Joel Ellis Fisher, 1891-1966

Publication Year: 1966.

JOEL ELLIS FISHER 1891-1966

American mountaineering lost its most youthful member when Ellis Fisher died on January 6 with his boots on at the age of seventy-four. A member of the Alpine Club (London) as well as the Swiss Alpine Club and those of France and Italy, he was a member since 1921 and workhorse of our Club, which he served as Treasurer from 1924 to 1934 and again from 1939 to 1949, and as President from 1935 to 1937. In addition, he was a life member of the Appalachian Mountain Club and a regular contributor to its Journal and many others throughout the world. Ellis was deeply enthralled with the subject of glaciology, which drew him to the mountains long after his days of vigorous climbing were over. He wrote many learned articles on Forbes banding, ice structure gravitation and related phenomena. A Phi Beta Kappa graduate of Yale (1911), he was an honorary member of both the Yale, and Harvard Mountaineering Clubs.

His serious alpinism started in 1906 with an ascent of the Schilthorn, but year after year he kept returning to the Riffelhorn (via the Matterhorn Couloir). It should be noted that he ascended Mount Sir Donald by the Northwest Arête in 1914. He compiled exhaustive bibliographies of the literature of American as well as Canadian mountaineering.

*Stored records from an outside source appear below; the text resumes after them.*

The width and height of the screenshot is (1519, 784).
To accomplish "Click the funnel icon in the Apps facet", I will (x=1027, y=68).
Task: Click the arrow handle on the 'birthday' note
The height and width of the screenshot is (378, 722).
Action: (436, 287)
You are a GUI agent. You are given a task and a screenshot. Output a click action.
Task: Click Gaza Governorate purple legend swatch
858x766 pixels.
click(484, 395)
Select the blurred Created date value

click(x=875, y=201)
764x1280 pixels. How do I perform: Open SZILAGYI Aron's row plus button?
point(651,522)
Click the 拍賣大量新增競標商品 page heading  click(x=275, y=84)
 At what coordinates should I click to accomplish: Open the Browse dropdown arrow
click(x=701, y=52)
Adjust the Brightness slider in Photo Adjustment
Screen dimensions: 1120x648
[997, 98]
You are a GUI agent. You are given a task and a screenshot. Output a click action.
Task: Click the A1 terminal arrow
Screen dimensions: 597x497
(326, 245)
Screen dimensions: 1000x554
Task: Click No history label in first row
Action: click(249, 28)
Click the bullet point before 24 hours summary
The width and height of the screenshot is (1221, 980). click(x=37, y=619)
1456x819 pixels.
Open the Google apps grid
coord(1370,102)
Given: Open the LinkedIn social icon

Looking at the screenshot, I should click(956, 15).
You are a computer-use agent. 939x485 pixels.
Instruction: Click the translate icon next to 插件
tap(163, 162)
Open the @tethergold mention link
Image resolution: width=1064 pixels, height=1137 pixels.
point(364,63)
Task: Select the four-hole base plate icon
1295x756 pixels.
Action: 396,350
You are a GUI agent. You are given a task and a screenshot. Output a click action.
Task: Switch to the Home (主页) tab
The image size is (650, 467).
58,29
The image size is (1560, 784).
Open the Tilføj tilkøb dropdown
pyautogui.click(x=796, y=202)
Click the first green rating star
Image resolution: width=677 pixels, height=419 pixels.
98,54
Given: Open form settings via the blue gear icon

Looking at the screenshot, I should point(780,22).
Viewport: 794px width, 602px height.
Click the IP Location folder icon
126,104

An important executive with the Melville Shoe Company for most of his adult life, he had an active business career and was possessed of sufficient resources to pursue mountaineering as a labor of love. He inspired others to follow, and he will be missed by many who have never knowingly partaken of his generosity, as well as those scores of impecunious young alpinists who were his house guests at the New York Annual meetings of this club. He was a constant seeker of the truth and a campaigner for fairness. It is fitting that he lived to see the first West Coast meeting of the American Alpine Club; for he was the patron of those who urged this geographic broadening of the Club almost twenty years earlier. We, who survive are the poorer; for though Ellis was not in the constant limelight of mountaineering or the many groups he served, his was the strength and steady eye that saw the truth and kept the pace.